Ce matin, je suis allé relire quelques textes de conférences qu’il a données sur la question du racisme. En 2018, il a prononcé un discours où il invitait l’Église américaine à s’engager dans la transformation des attitudes de son pays en commençant par une transformation intérieure des attitudes personnelles des catholiques eux-mêmes. Il encourageait chacun et chacune à s’engager dans la lutte contre le racisme en commençant d’abord par tisser des relations individuelles avec des gens d’autres races, d’autres ethnies, d’autres religions. J’ai retenu une phrase que je propose à la méditation de tous fidèles de notre diocèse et de toute personne de bonne volonté qui me lira :
« Faites l’effort de connaître quelqu’un d’une autre race,
d’écouter leur histoire,
de marcher dans leurs souliers...
Ensuite, servez-vous des dons que vous avez reçu
pour créer des chances
pour les gens qui vivent aux marges de notre société. »
Nous pouvons nous sentir impuissants devant un phénomène aussi répandu et systémique que le racisme. Nous pouvons nous demander à quoi sert de participer à une manifestation ou à signer une pétition. Nous pouvons même être insouciant devant ce qui se passe, convaincus que le racisme n’existe pas chez nous.
Je vous invite à suivre le conseil de Mgr Murray. Apprenez à connaître quelqu’un d’une autre race ou d’une autre religion, prenez le temps de l’écouter, demandez-lui de vous parler de ses expériences de racisme et d’injustice, ouvrez votre cœur à la réalité des autres.

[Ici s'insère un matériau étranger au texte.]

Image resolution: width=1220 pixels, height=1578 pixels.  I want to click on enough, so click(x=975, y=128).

Et je dis cela non seulement pour les gens de race blanche, dont je suis, mais pour toute personne qui désire construire une société plus juste et plus fraternelle.

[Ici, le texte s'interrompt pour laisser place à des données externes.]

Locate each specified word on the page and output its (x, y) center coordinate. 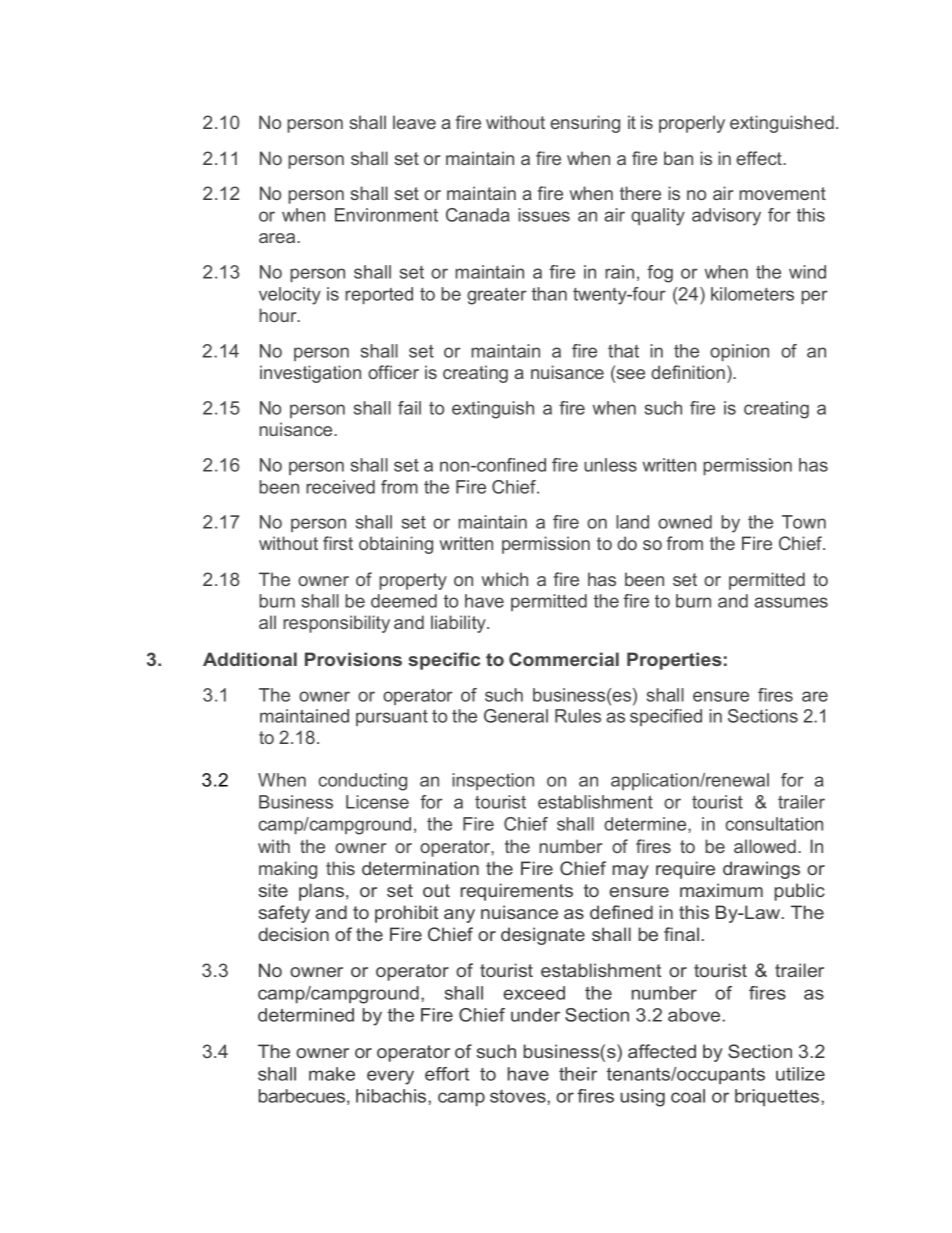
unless (610, 465)
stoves (519, 1096)
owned (685, 522)
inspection (493, 781)
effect (760, 158)
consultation (774, 824)
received (340, 487)
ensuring (585, 124)
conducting (362, 782)
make (332, 1074)
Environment (386, 215)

En écoutant les voix des manifestants, j’entends les échos du peuple juif qui criait vers Dieu avec des mots que nous prions encore aujourd’hui à l’Église :
Combien de temps les impies, Seigneur,
combien de temps vont-ils triompher ?
C'est ton peuple, Seigneur, qu'ils piétinent,
et ton domaine qu'ils écrasent ;
ils massacrent la veuve et l'étranger,
ils assassinent l'orphelin...
On s'attaque à la vie de l'innocent,
le juste que l'on tue est déclaré coupable.
(Psaume 93)
Mais je n’entends pas seulement un cri, je vois également un «signe des temps» dans ces manifestations qui s’étendent à travers le monde. J’y vois l’œuvre de l’Esprit-Saint qui vient «renouveler la face de la terre» (Psaume 103) et du Christ ressuscité qui vient faire «toutes choses nouvelles» (Apocalypse 21). Engageons-nous aujourd’hui dans l’œuvre de Dieu.
Prions pour la conversion des cœurs, pour la fraternité entre les peuples, pour la justice et pour la paix. Mais posons aussi un petit geste qui pourrait faire une grande différence : allons à la rencontre de nos frères et de nos sœurs qui nous semblent si différents. Nous découvrirons que nous sommes tous les enfants du Bon Dieu!